Hi,
I got a multi-class segmentation model running from end-to-end but it seems to be performing incorrectly. I did some debugging and I believe it is because the DataLoader is incorrectly reading in the masks.
For example, here is a mask with 3 classes:
And here is how the DataLoader perceives this mask. It gets read in as black and white and it seems that only one class is preserved (we no longer see a pink X on the bottom).
This is how getitem is defined for my DataLoader:
def __getitem__(self, index):
img_path = os.path.join(self.image_dir, self.images[index])
mask_path = os.path.join(self.mask_dir, self.images[index].replace(".jpg", "_mask.png"))

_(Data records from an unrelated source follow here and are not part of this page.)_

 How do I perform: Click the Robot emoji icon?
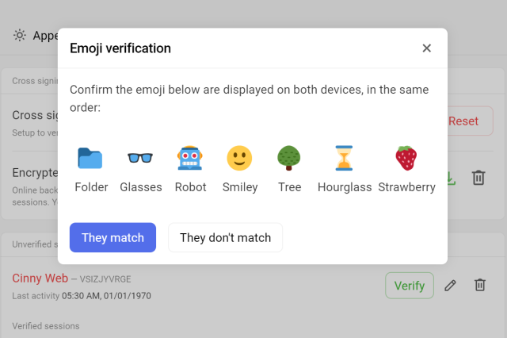[x=190, y=158]
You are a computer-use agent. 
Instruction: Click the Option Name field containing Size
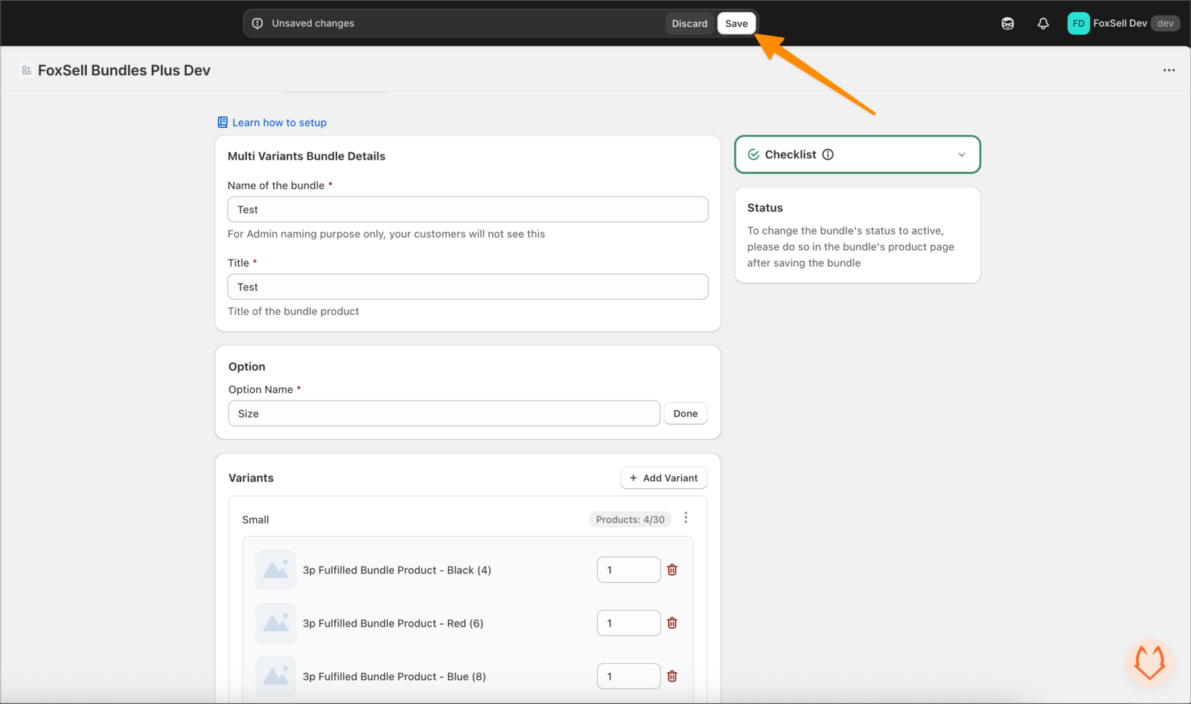point(444,414)
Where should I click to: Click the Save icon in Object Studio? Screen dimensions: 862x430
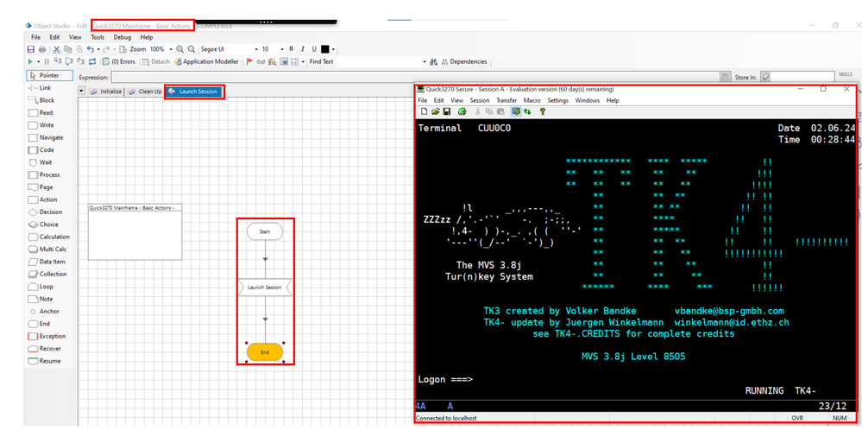point(31,49)
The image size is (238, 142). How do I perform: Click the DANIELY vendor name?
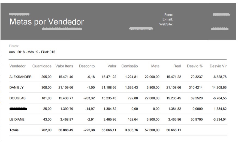[x=16, y=88]
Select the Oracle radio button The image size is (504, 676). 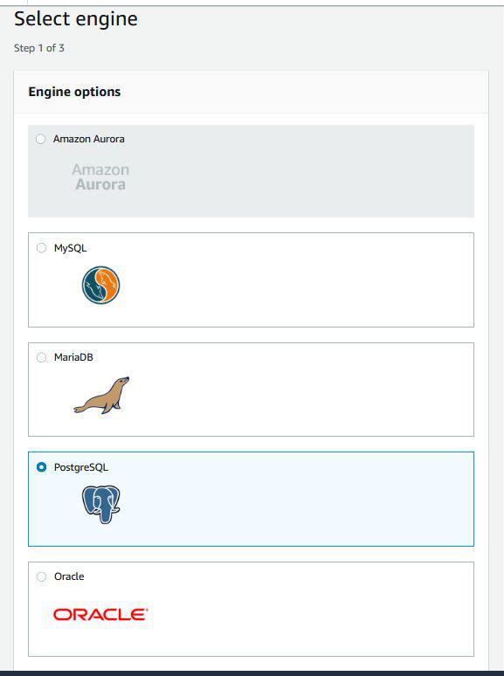(41, 576)
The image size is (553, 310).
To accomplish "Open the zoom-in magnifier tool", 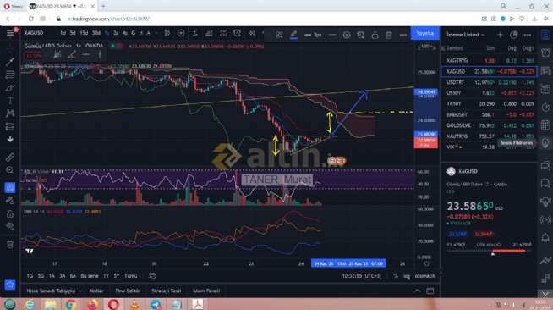I will click(10, 170).
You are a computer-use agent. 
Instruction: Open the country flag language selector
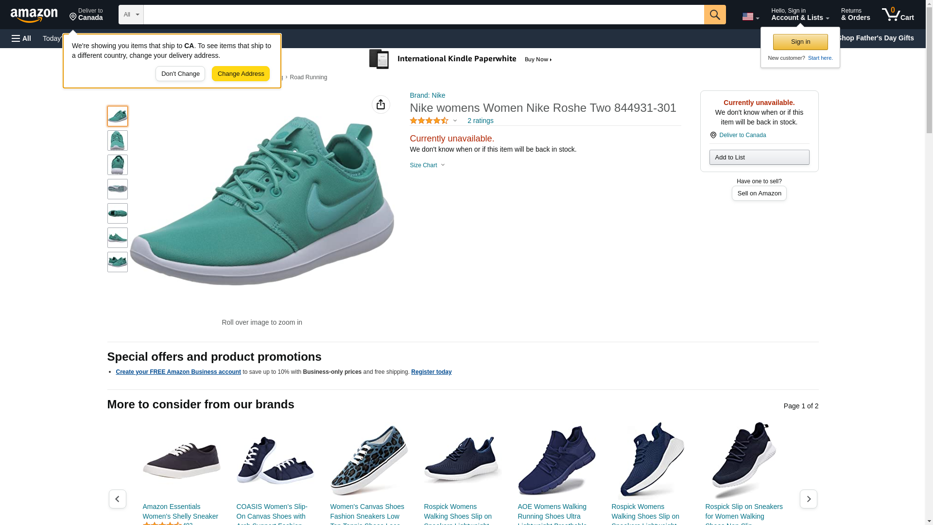click(750, 17)
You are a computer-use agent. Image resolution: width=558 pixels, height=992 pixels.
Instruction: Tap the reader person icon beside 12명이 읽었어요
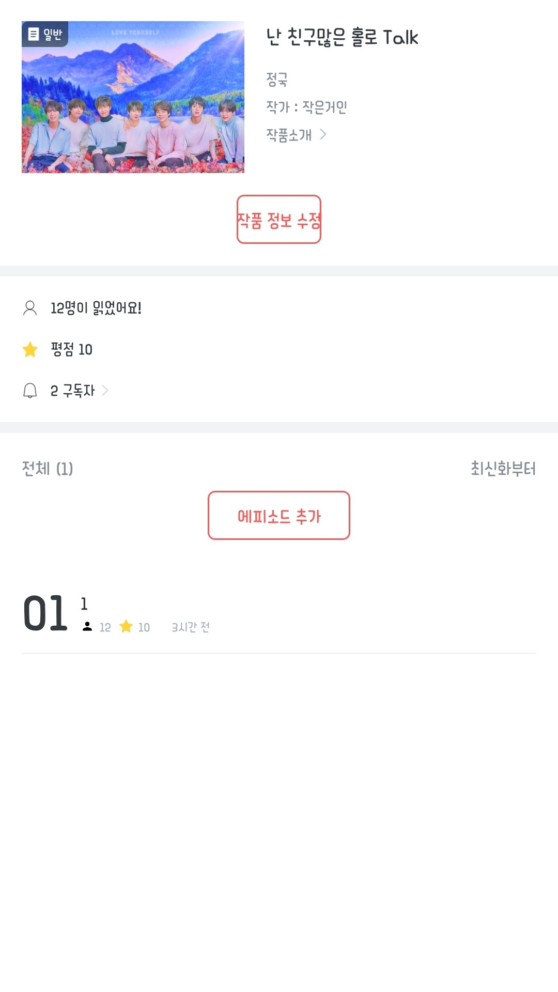(x=30, y=308)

image = np.array(Image.open(img_path).convert("RGB"), dtype=np.float32)
mask = np.array(Image.open(mask_path).convert("RGB"), dtype=np.float32)
target = torch.from_numpy(mask)
h,w = target.shape[0], target.shape[1]
mask = torch.empty(h, w, dtype = torch.long)

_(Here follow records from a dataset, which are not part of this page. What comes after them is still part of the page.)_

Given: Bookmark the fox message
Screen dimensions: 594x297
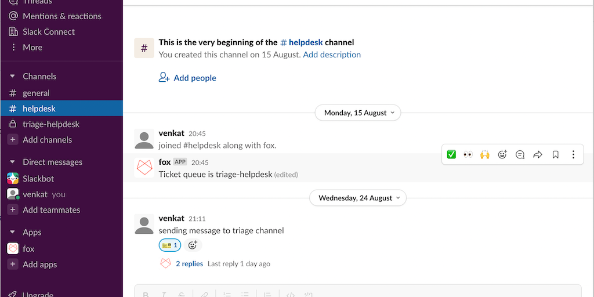Looking at the screenshot, I should [x=555, y=154].
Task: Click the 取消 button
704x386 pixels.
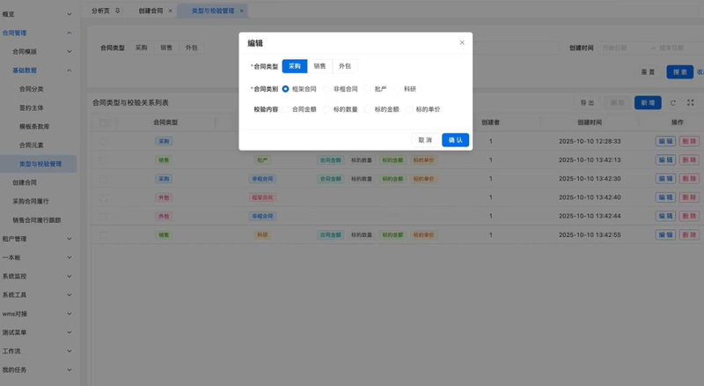Action: tap(425, 139)
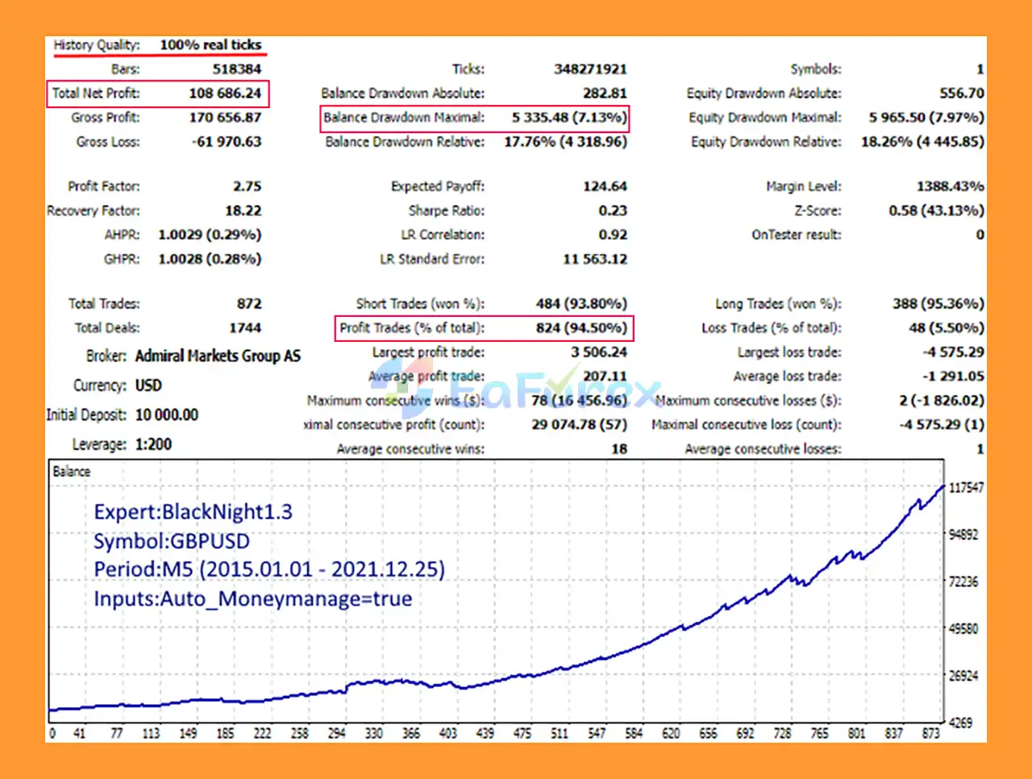The image size is (1032, 779).
Task: Click the Initial Deposit value 10 000.00
Action: (167, 414)
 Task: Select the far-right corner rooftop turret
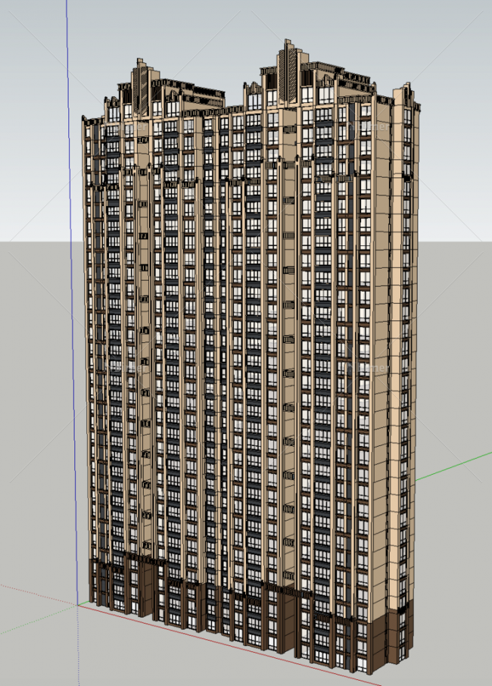(x=406, y=95)
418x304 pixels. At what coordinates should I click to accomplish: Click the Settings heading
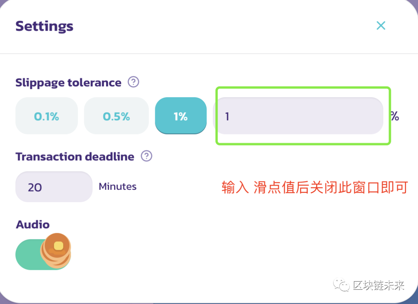point(44,26)
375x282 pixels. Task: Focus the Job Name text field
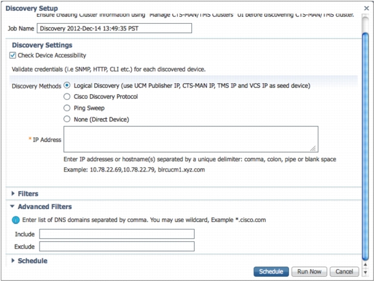pos(114,28)
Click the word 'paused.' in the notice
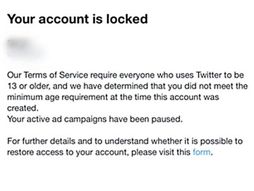254x191 pixels. (x=167, y=120)
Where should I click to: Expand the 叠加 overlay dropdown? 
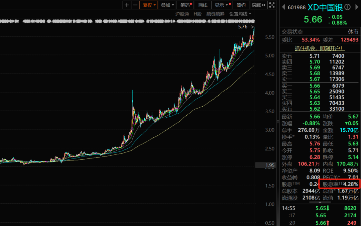pos(167,5)
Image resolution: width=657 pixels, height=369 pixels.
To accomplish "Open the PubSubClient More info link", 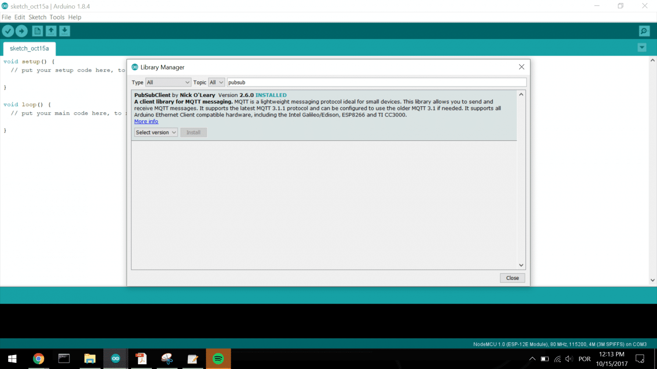I will coord(146,122).
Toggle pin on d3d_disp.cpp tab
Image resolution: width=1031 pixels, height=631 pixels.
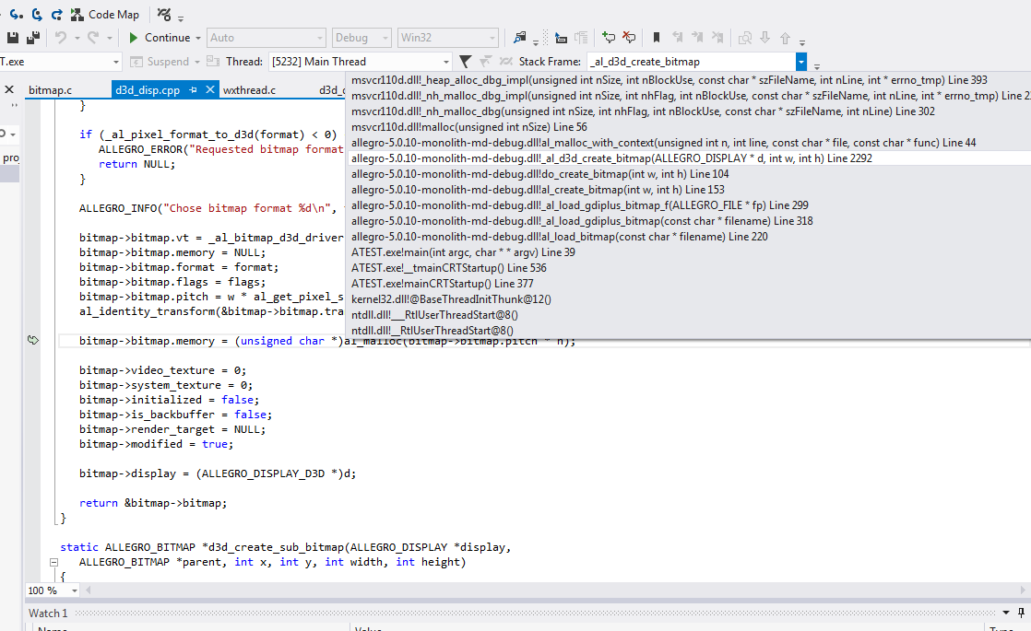(x=193, y=90)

colors = torch.unique(target.view(-1, target.size(2)), dim=0).numpy()
target = target.permute(2, 0, 1).contiguous()
mapping = {tuple(c): t for c, t in zip(colors.tolist(), range(len(colors)))}
for k in mapping:
# Get all indices for current class
idx = (target==torch.tensor(k, dtype=torch.uint8).unsqueeze(1).unsqueeze(2))

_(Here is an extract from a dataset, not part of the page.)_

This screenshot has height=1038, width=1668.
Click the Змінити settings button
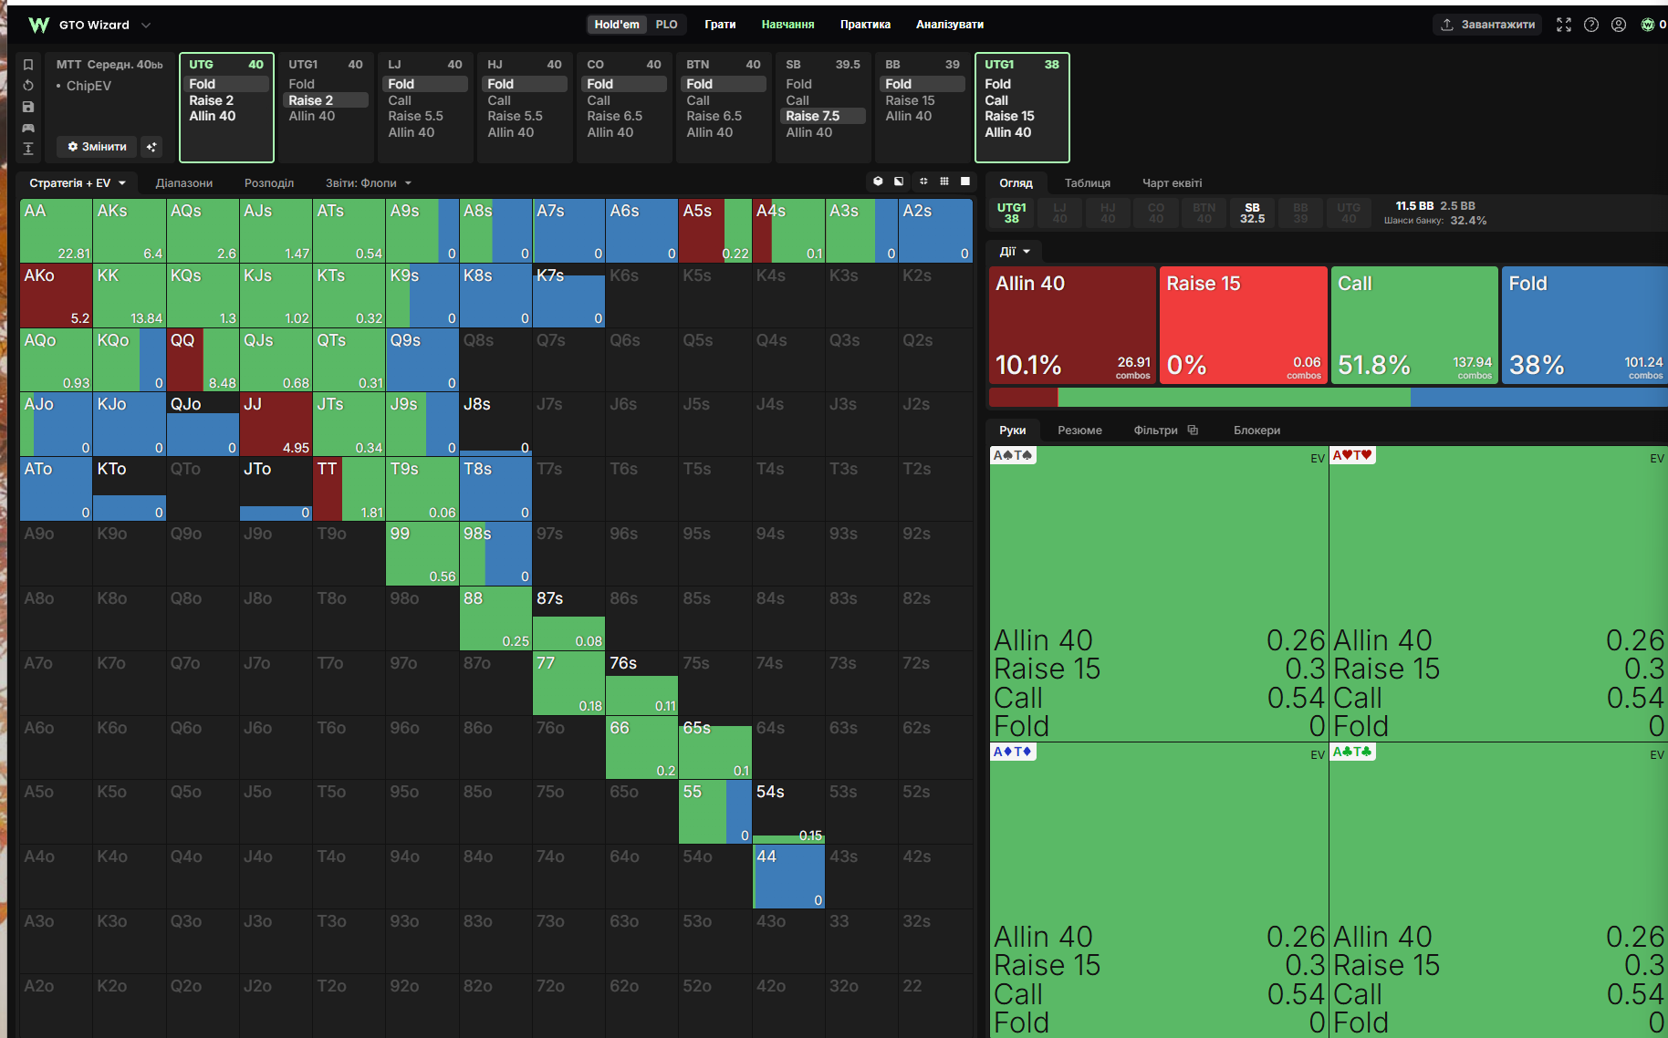(x=97, y=147)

validx = (idx.sum(0) == 3) # Check that all channels match
mask[validx] = torch.tensor(mapping[k], dtype=torch.long)
if self.transform is not None:
mask = mask.numpy()
augmentations = self.transform(image=image, mask=mask)
image = augmentations["image"]
mask = augmentations["mask"]
print(f"image shape: {image.shape}\n")
print(f"mask shape: {mask.shape}\n")
torchvision.utils.save_image(image, "data/inside_data_loader/" + self.images[index])
torchvision.utils.save_image(mask.float(), "data/inside_data_loader/" + self.images[index].replace(".jpg", "_mask.png"))
return image, mask
As we see, we simply input the image and corresponding mask and then retrieve the colors from the mask and create a color map. Then before returning I save the image and corresponding mask so that way I can have an idea of how the DataLoader views them.
As for the transformations, I simply normalize and convert to a tensor as follows:
train_transform = A.Compose(
[
#A.Resize(height=IMAGE_HEIGHT, width=IMAGE_WIDTH),
#A.Rotate(limit=35, p=1.0),
#A.HorizontalFlip(p=0.5),
#A.VerticalFlip(p=0.1),
A.Normalize(
mean=[0.0, 0.0, 0.0],
std=[1.0, 1.0, 1.0],
max_pixel_value=255.0,
),
ToTensorV2(),
],
)
val_transforms = A.Compose(
[
#A.Resize(height=IMAGE_HEIGHT, width=IMAGE_WIDTH),
A.Normalize(
mean=[0.0, 0.0, 0.0],
std=[1.0, 1.0, 1.0],
max_pixel_value=255.0,
),
ToTensorV2(),
],
)
Any idea why my model is perceiving my mask this way? Is this behavior correct?
Thank you very much!